Всегда хотелось безоглядно сметь, –
Зато судьба тускнеет неуклонно.
А жизнь моя – отсроченная смерть,
Замысленная так во время оно.
О, как скудны вседневности дары!
Запретные плоды бесстыдно манят.
Хоть запираешь душу до поры, -
И все ж утонешь в дьявольском обмане.
Как дольний мир искусом плодовит!
Ведь не напрасно сказано поэтом:
«Несбыточное в бедном мире этом»
Вовек не отпускает и язвит…

*  *  *
 Долго не отпускало недовольство собой, оно отбрасывало губительную тень на отношения с близкими и дальними. «Любовная лодка» дала течь; приятели-неофиты, после краха Союза «по комсомольскому призыву» поспешно воцерковившиеся, вызывали недоумение: слишком показно они молились, поминутно завидуя, всячески возвышая себя и походя осуждая соратников-коллег. При этом позиционировали себя православными, воспринимая это как пожизненное звание, раз и навсегда даденое, словно родовое имя. И никакого смирения, никакой брани с грехами явными и тайными; словом, тишь и гладь и божья благодать…
 Вот тогда-то и возвысилась в памяти покойная Павлина Ивановна! Вспомнилось ее естественное смирение, незлобимость, сердечная потребность делать добро, утешать и поддерживать, при том безутешно самоуничижаясь и скорбя о прегрешениях своих. Как она хотела приобщить меня к вере и как тайно страдала, видя, что я безнадежно плутаю…
 Пора государственной перестройки совпала с переменой духовной. Когда почва уходит из-под ног, когда нет работы и денег, когда привычный мир меркнет, а связи меж людьми истощаются, на кого надеяться? На политиков, этих самозваных «князей человеческих»? Нет, прибегаешь к самому насущному, многовековому, что подспудно пребывает в тебе, с кровью переданное предками, – к вере. Но как ее обрести на пустом месте? Понятно, без мудрого наставника не ступишь на безошибочно узкий путь, ведущий к Высокому Свету; и все же обретение веры, как я понимаю, – дело личное, интимное, не для посторонних, пусть и доброжелательных глаз.

Исходные данные »
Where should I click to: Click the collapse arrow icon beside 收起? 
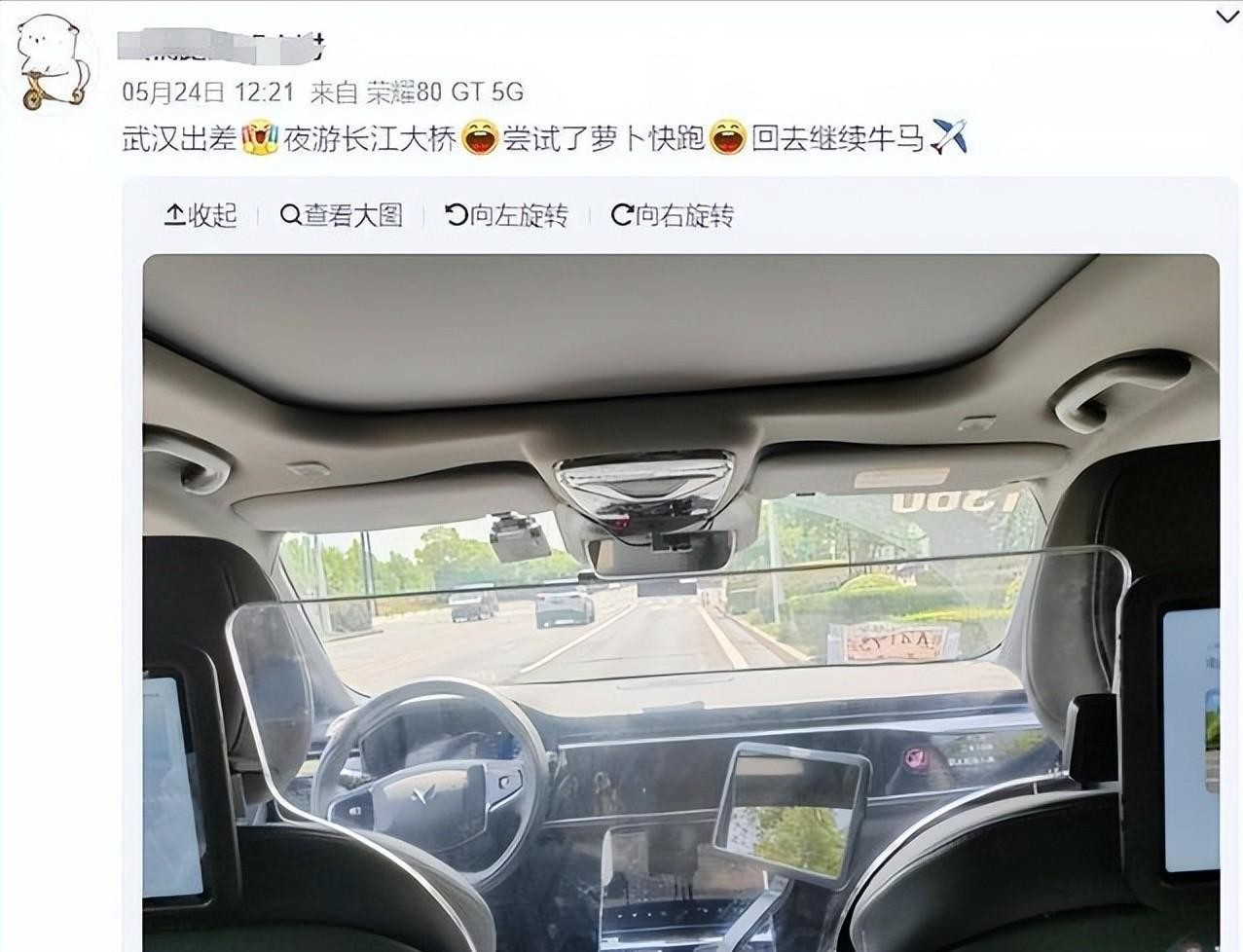(173, 214)
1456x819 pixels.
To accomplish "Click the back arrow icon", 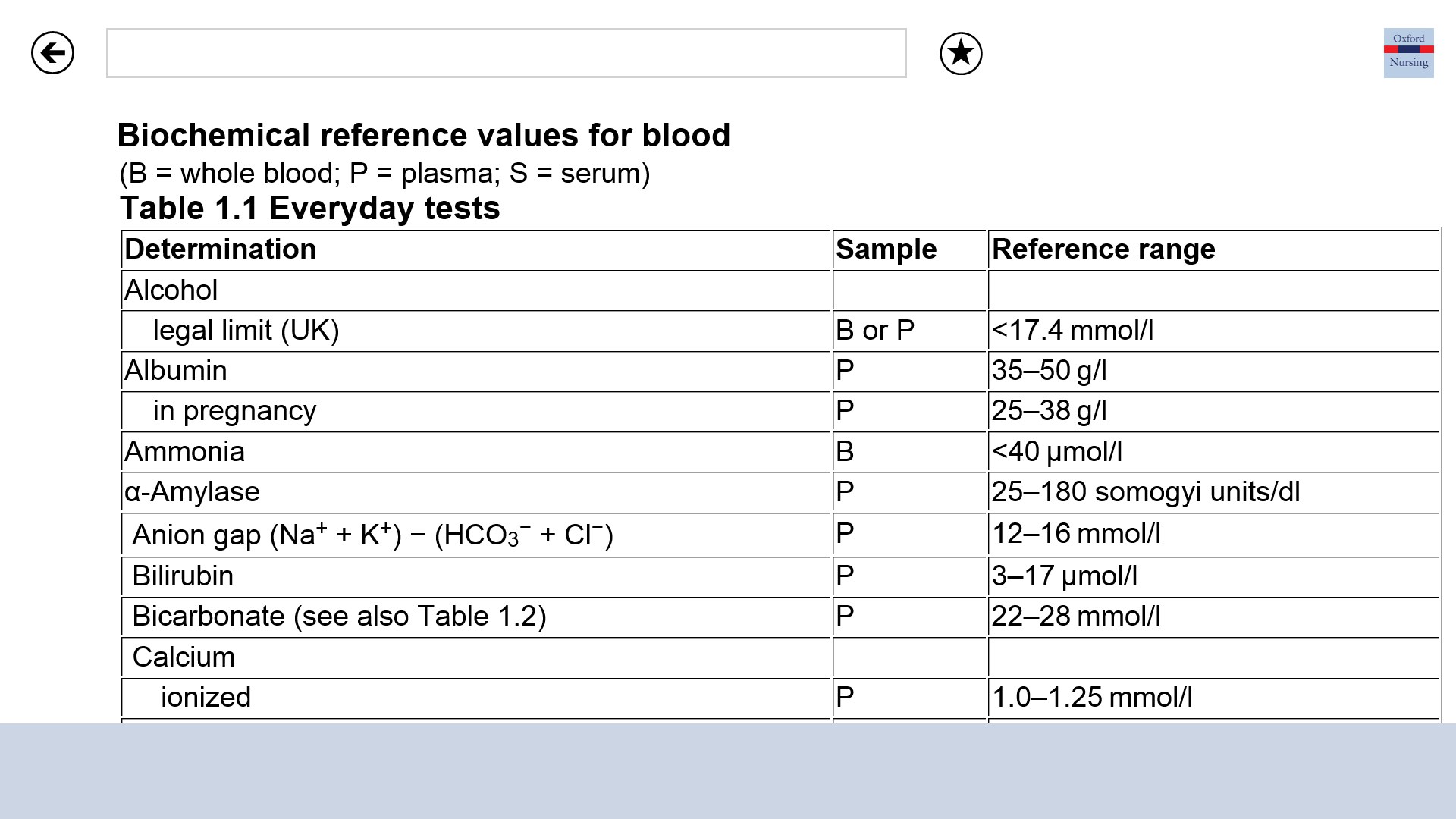I will pos(52,53).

Что нужно сделать »
Продолжите текст о поиске веры, начав сразу после его последнего предложения. Данные здесь никакой роли не играют.

Ответ на задание »
 Через приятеля священника, бывшего художника отца Леонида (Новикова) я приобрел Библию, позднее в церковной лавке купил кое-что из Святых Отцов. Но как ни важно Священное Писание, оно, поверхностно принятое во внимание, не гарантирует духовного возрастания: нет мало-мальских задатков умного делания, нет навыков постоянной духовной работы. А значит вновь предстоит плутание на бытовых путях, неизбежные падения, нередкое отчаяние от потакания бесовским уловлениям…Но лучше падения на путях узких, чем залихватское марширование по широченным путям, ведущим в никуда.

А ведь всему виной –
Сей волосатый чепчик костяной
Над студнем завитым дурного мозга!
Так вне смирения постыло и промозгло,
Безангельно, безбожно –
Волком вой!..

*  *  *
 Я не богослов, а всего-навсего маловер, и отваживаюсь говорить о Господе не из гордости, но по насущной необходимости. Что есть Бог? Это не иконный Пантократор с белой библейской бородой и не рублевская Троица; Бог есть Дух, пронизывающий и одухотворяющий мироздание; Он есть Закон, имя которому – ЛЮБОВЬ. И при всём том Бог – это и Пантократор, и Троица, и Спас как зримые человеческие интерпретации для вспоможения в молитве и других духовных отправлениях.
 Всё впопыхах сказанное – мой провинциальный конспект веры, а что проистекает из нее – воистинно необъятно и, пожалуй, невыразимо. Духовный идеал недостижим – и насущен хотя бы для того, чтобы в его немеркнущем отсвете увидеть свою бренную жизнь; чтобы наконец-то понять, что она лишена всего случайного; что всё в ней – либо от Бога, либо – от дьявола, и ты, лично ты волен выбирать. В минуты просветлений твоя биография приобретает законченный вид: всё в ней соподчинено, продиктовано волей Божьей, даже те помышления и поступки, которые, как тебе казалось, ты осуществлял по капризному произволу.

Как высоки, Господь, твои дела!
Не по Твоей ли воле в миг невинный
Меня земная Анна родила,
Чтоб пестовала кроткая Павлина?
Не Ты ль премудро наделил отца
Ко мне суровой, скрытною любовью,
Чтоб я страдал, не потеряв лица,
И, поседев, предстал самим собою?
Не Ты ль, Всеблагий, бедностью крестил
И захолустной красотой взлелеял?
И не в Твоей ли трепетной горсти
Пылает дух, чтоб смерть была светлее?..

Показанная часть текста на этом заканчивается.